*** Data ***

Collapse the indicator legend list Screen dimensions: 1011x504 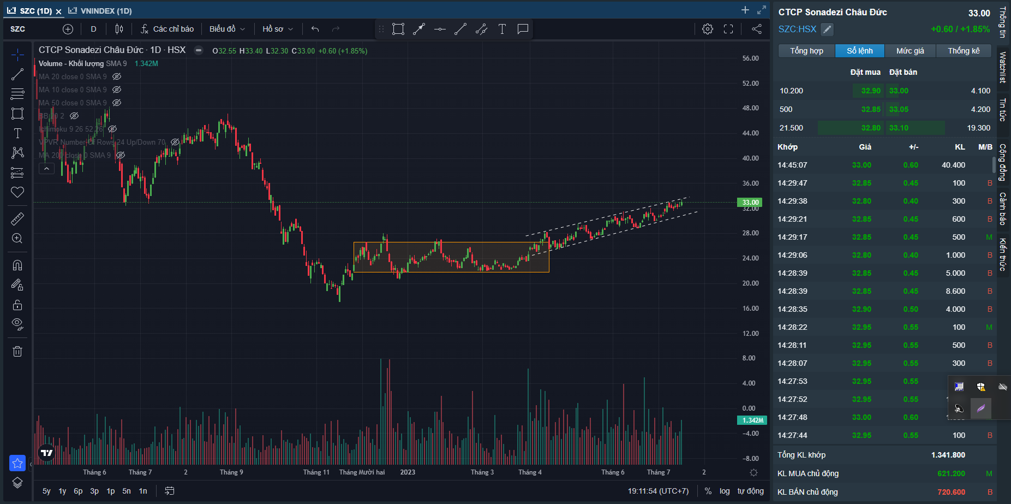46,169
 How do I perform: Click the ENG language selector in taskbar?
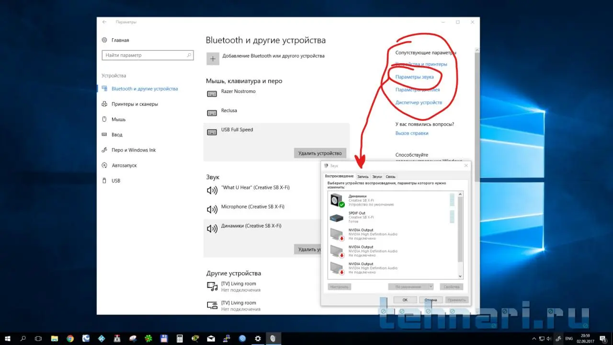click(569, 339)
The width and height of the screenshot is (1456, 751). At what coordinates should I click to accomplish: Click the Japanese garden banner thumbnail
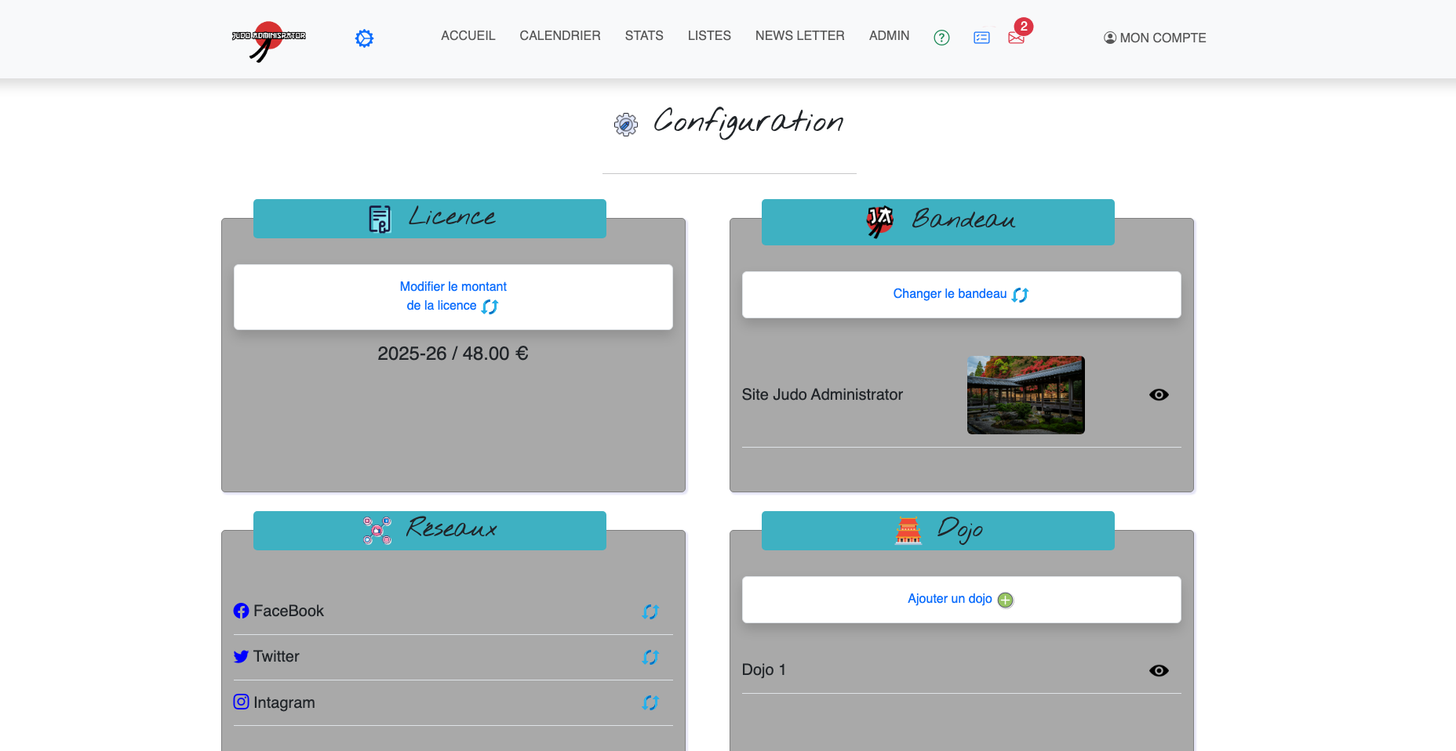[1025, 395]
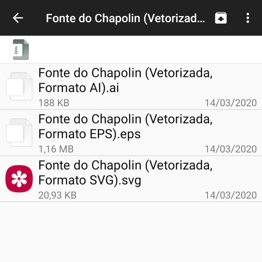Image resolution: width=262 pixels, height=262 pixels.
Task: Open 'Fonte do Chapolin (Vetorizada, Formato EPS).eps'
Action: tap(126, 126)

***

Repeat exactly the lines from the one containing "The width and" through the last line of the records above, both included, and leave out the pictures.

The width and height of the screenshot is (1456, 751). At what coordinates should I click to accomplish: Click the Japanese garden banner thumbnail
[1025, 395]
Image resolution: width=262 pixels, height=262 pixels.
Task: Open 'Fonte do Chapolin (Vetorizada, Formato EPS).eps'
Action: tap(126, 126)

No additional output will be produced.